Selected text:
..........

A study of pumpkin seed oil showed that it reduced inflammation in rats with arthritis, without any side effects. Other animals given an anti-inflammatory drug experienced adverse side effects.

3. May Reduce the Risk of Some Cancers


High consumption of pumpkin seeds has been linked to a reduced risk of stomach, breast, lung, prostate, and colon cancers.

An observational study showed that postmenopausal women who ate them had a reduced risk of breast cancer. Other studies linked the lignans in pumpkin seeds with playing a role in preventing and treating breast cancer.

Other test-tube studies found that pumpkin seed supplement had potential to slow down the growth of prostate cancer cells.

4. Beneficial for Prostate and Bladder Health

Pumpkin seeds could help relieve symptoms of benign prostatic hyperplasia (BPH), which is a condition that causes problems with urination due to an enlarged prostate gland.

In a year-long study of over 1,400 men with BPH, the findings showed that consuming pumpkin seeds reduced the symptoms and improved the quality of life. Another study of 45 men and women showed that 10 grams of pumpkin seed extract taken daily improved urinary function.

5. High in Magnesium


Pumpkin seeds are a good source of magnesium, which can be lacking in Western diets. In the US, around 79% of adults take less than the recommended daily amount of magnesium.

This mineral is needed by the body for more than 600 chemical reactions that are necessary for health, including controlling blood pressure, reducing risk of heart disease, healthy bone formation, and regulating blood sugar levels.

6. Could Improve Heart Health

The antioxidants, minerals, and fatty acids in pumpkin seeds could help keep your heart healthy.

Animal studies have shown that pumpkin seed oil could reduce high blood pressure and high cholesterol levels, which are two risk factors for heart disease.

Other studies have linked increased nitric oxide generation in the body to pumpkins, and this may be partly responsible for positive effects on heart health.

Nitric oxide helps blood vessels to expand, which improves blood flow and reduces the risk of plaque growth in your arteries.

7. May Lower Blood Sugar Levels


Some animal studies have reported that pumpkin, pumpkin seeds, and pumpkin seed powder and juice can reduce blood sugar levels.

Studies have found that supplementing with pumpkin juice or seed powder reduced the blood sugar levels in those with type 2 diabetes.

An observational study found that diets rich in magnesium were linked to a 33% lower risk of type 2 diabetes in men and a 34% lower risk in women, and pumpkin seeds contain a high amount of magnesium.

..........

Task directions:
Extend the pumpkin seed health article above, picking up right after its last sentence.

Information shown:

..........

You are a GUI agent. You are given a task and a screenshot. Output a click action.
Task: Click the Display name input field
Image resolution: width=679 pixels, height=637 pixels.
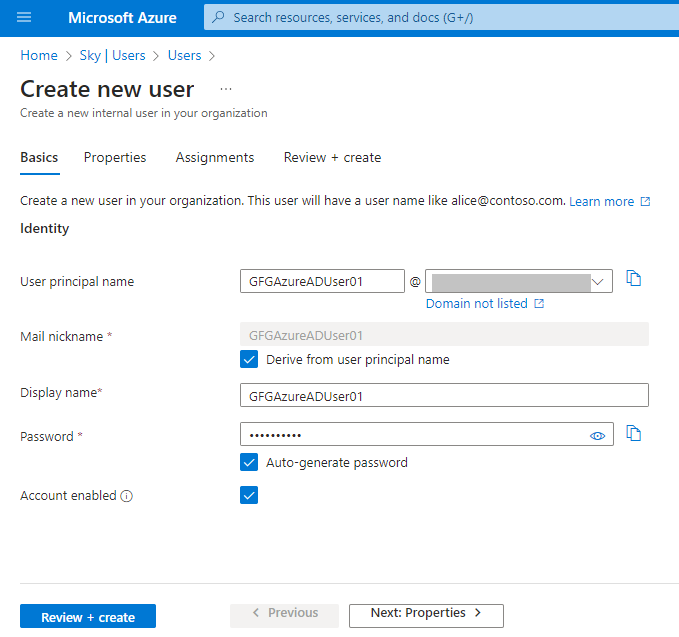pos(444,395)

..........

Answer to the exercise:
8. High in Fiber

Pumpkin seeds are rich in dietary fiber, which can promote good digestive health and a reduced risk of heart disease, type 2 diabetes, and obesity.

A 1-ounce serving of pumpkin seeds provides 1.1 grams of fiber.

9. Could Help with Male Infertility


Reduced sperm quality and increased risk of infertility in men is associated with low levels of zinc.

Pumpkin seeds contain a good deal of zinc, therefore they may improve sperm quality. One rodent study suggests that pumpkin seeds may also protect human sperm from damage by chemotherapy and autoimmune diseases.

The antioxidants and nutrients in pumpkin seeds also contribute to healthy levels of testosterone and benefit reproductive function.

10. Could Improve Sleep

Those who have trouble sleeping may want to try eating pumpkin seeds before bed. They contain tryptophan, which is an amino acid that can help you fall asleep.

1 gram of tryptophan per day is the amount thought to improve sleep, but you would need to eat a huge 7 ounces of pumpkin seeds a day to reach that amount of tryptophan!

The zinc in pumpkin seeds can also help to convert tryptophan to serotonin, which is the precursor to melatonin, a hormone that regulates your sleep cycle.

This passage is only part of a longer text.